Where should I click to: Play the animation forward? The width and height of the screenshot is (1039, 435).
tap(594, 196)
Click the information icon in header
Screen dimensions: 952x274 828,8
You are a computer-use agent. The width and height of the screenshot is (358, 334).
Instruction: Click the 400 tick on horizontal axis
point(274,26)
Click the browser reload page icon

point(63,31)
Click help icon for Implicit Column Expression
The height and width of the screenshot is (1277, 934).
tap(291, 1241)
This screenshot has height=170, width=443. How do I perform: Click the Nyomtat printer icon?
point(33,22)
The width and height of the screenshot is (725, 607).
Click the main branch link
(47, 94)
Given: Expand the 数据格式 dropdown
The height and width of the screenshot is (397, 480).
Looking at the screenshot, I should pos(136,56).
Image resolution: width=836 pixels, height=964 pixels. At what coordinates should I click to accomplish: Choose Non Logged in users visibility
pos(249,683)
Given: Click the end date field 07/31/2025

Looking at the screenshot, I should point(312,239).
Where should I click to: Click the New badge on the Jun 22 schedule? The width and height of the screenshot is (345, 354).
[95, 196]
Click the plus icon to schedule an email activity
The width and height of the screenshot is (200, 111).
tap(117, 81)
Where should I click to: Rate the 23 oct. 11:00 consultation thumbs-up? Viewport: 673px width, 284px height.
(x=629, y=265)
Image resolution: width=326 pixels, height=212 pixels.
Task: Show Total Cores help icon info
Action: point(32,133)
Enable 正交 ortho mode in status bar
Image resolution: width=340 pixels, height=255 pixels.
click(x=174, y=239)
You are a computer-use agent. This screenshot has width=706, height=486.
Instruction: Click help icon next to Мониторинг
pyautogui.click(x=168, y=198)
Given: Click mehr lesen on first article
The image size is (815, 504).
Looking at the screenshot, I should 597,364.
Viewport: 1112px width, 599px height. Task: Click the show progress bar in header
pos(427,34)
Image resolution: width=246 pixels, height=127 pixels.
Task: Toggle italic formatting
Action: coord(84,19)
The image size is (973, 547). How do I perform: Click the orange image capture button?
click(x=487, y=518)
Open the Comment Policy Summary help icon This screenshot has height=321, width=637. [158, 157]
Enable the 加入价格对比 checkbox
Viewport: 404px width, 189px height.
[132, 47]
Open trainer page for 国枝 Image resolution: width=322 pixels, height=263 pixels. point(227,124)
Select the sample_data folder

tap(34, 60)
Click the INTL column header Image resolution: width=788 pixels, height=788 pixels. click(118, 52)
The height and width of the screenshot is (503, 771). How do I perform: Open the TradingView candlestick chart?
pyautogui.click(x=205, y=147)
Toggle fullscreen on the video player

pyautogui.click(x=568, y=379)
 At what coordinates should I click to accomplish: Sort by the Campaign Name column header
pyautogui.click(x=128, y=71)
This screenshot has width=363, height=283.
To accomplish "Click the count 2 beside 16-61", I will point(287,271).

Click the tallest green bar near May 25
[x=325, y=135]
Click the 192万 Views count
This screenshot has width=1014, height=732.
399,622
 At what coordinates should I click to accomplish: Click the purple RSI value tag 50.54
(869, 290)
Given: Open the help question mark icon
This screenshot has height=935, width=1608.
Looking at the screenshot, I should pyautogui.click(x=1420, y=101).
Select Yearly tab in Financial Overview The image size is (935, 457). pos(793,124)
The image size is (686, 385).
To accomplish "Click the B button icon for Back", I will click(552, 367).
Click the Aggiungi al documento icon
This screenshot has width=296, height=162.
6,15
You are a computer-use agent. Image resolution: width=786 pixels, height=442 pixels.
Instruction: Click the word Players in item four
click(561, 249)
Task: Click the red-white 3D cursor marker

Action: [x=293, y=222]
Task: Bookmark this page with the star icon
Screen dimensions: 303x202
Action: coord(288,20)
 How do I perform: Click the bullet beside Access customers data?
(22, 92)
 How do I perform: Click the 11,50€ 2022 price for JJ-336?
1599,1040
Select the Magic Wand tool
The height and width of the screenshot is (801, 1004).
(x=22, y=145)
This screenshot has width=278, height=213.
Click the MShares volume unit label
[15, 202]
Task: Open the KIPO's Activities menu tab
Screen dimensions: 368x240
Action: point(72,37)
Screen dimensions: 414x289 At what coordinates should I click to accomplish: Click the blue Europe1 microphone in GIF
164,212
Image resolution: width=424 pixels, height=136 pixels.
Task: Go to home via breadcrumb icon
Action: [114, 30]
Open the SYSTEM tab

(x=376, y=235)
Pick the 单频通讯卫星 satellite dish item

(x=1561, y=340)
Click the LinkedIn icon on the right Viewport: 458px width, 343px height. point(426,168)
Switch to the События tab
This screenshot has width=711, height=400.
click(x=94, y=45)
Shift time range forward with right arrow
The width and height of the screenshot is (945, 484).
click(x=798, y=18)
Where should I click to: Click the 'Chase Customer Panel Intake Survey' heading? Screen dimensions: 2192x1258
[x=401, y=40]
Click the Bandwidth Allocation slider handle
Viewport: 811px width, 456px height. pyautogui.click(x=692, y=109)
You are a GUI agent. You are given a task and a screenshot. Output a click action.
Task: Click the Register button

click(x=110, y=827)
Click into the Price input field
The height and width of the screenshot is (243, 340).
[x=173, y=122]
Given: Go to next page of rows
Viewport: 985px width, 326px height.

### Goal of the exercise
Every entry must be given again exactly as it reads.

### Answer for the task
Where should I click to: Play the animation forward? The width and height of the screenshot is (1039, 435).
tap(594, 196)
Click the information icon in header
Screen dimensions: 952x274 828,8
You are a computer-use agent. The width and height of the screenshot is (358, 334).
Instruction: Click the 400 tick on horizontal axis
point(274,26)
Click the browser reload page icon

point(63,31)
Click help icon for Implicit Column Expression
The height and width of the screenshot is (1277, 934).
tap(291, 1241)
This screenshot has height=170, width=443. How do I perform: Click the Nyomtat printer icon?
point(33,22)
The width and height of the screenshot is (725, 607).
Click the main branch link
(47, 94)
Given: Expand the 数据格式 dropdown
The height and width of the screenshot is (397, 480).
Looking at the screenshot, I should pos(136,56).
Image resolution: width=836 pixels, height=964 pixels. At what coordinates should I click to accomplish: Choose Non Logged in users visibility
pos(249,683)
Given: Click the end date field 07/31/2025

Looking at the screenshot, I should point(312,239).
Where should I click to: Click the New badge on the Jun 22 schedule? The width and height of the screenshot is (345, 354).
[95, 196]
Click the plus icon to schedule an email activity
The width and height of the screenshot is (200, 111).
tap(117, 81)
Where should I click to: Rate the 23 oct. 11:00 consultation thumbs-up? Viewport: 673px width, 284px height.
(x=629, y=265)
Image resolution: width=326 pixels, height=212 pixels.
Task: Show Total Cores help icon info
Action: point(32,133)
Enable 正交 ortho mode in status bar
Image resolution: width=340 pixels, height=255 pixels.
click(x=174, y=239)
You are a computer-use agent. This screenshot has width=706, height=486.
Instruction: Click help icon next to Мониторинг
pyautogui.click(x=168, y=198)
Given: Click mehr lesen on first article
The image size is (815, 504).
Looking at the screenshot, I should 597,364.
Viewport: 1112px width, 599px height. Task: Click the show progress bar in header
pos(427,34)
Image resolution: width=246 pixels, height=127 pixels.
Task: Toggle italic formatting
Action: coord(84,19)
The image size is (973, 547). How do I perform: Click the orange image capture button?
click(x=487, y=518)
Open the Comment Policy Summary help icon This screenshot has height=321, width=637. [158, 157]
Enable the 加入价格对比 checkbox
Viewport: 404px width, 189px height.
[132, 47]
Open trainer page for 国枝 Image resolution: width=322 pixels, height=263 pixels. point(227,124)
Select the sample_data folder

tap(34, 60)
Click the INTL column header Image resolution: width=788 pixels, height=788 pixels. click(118, 52)
The height and width of the screenshot is (503, 771). How do I perform: Open the TradingView candlestick chart?
pyautogui.click(x=205, y=147)
Toggle fullscreen on the video player

pyautogui.click(x=568, y=379)
 At what coordinates should I click to accomplish: Sort by the Campaign Name column header
pyautogui.click(x=128, y=71)
This screenshot has width=363, height=283.
To accomplish "Click the count 2 beside 16-61", I will point(287,271).

Click the tallest green bar near May 25
[x=325, y=135]
Click the 192万 Views count
This screenshot has width=1014, height=732.
399,622
 At what coordinates should I click to accomplish: Click the purple RSI value tag 50.54
(869, 290)
Given: Open the help question mark icon
This screenshot has height=935, width=1608.
Looking at the screenshot, I should pyautogui.click(x=1420, y=101).
Select Yearly tab in Financial Overview The image size is (935, 457). pos(793,124)
The image size is (686, 385).
To accomplish "Click the B button icon for Back", I will click(552, 367).
Click the Aggiungi al documento icon
This screenshot has width=296, height=162.
6,15
You are a computer-use agent. Image resolution: width=786 pixels, height=442 pixels.
Instruction: Click the word Players in item four
click(561, 249)
Task: Click the red-white 3D cursor marker

Action: [x=293, y=222]
Task: Bookmark this page with the star icon
Screen dimensions: 303x202
Action: coord(288,20)
 How do I perform: Click the bullet beside Access customers data?
(22, 92)
 How do I perform: Click the 11,50€ 2022 price for JJ-336?
1599,1040
Select the Magic Wand tool
The height and width of the screenshot is (801, 1004).
(x=22, y=145)
This screenshot has width=278, height=213.
Click the MShares volume unit label
[15, 202]
Task: Open the KIPO's Activities menu tab
Screen dimensions: 368x240
Action: point(72,37)
Screen dimensions: 414x289 At what coordinates should I click to accomplish: Click the blue Europe1 microphone in GIF
164,212
Image resolution: width=424 pixels, height=136 pixels.
Task: Go to home via breadcrumb icon
Action: [114, 30]
Open the SYSTEM tab

(x=376, y=235)
Pick the 单频通讯卫星 satellite dish item

(x=1561, y=340)
Click the LinkedIn icon on the right Viewport: 458px width, 343px height. point(426,168)
Switch to the События tab
This screenshot has width=711, height=400.
click(x=94, y=45)
Shift time range forward with right arrow
The width and height of the screenshot is (945, 484).
click(x=798, y=18)
Where should I click to: Click the 'Chase Customer Panel Intake Survey' heading? Screen dimensions: 2192x1258
[x=401, y=40]
Click the Bandwidth Allocation slider handle
Viewport: 811px width, 456px height. pyautogui.click(x=692, y=109)
You are a GUI agent. You are given a task and a screenshot. Output a click action.
Task: Click the Register button

click(x=110, y=827)
Click into the Price input field
The height and width of the screenshot is (243, 340).
[x=173, y=122]
Given: Go to next page of rows
Viewport: 985px width, 326px height.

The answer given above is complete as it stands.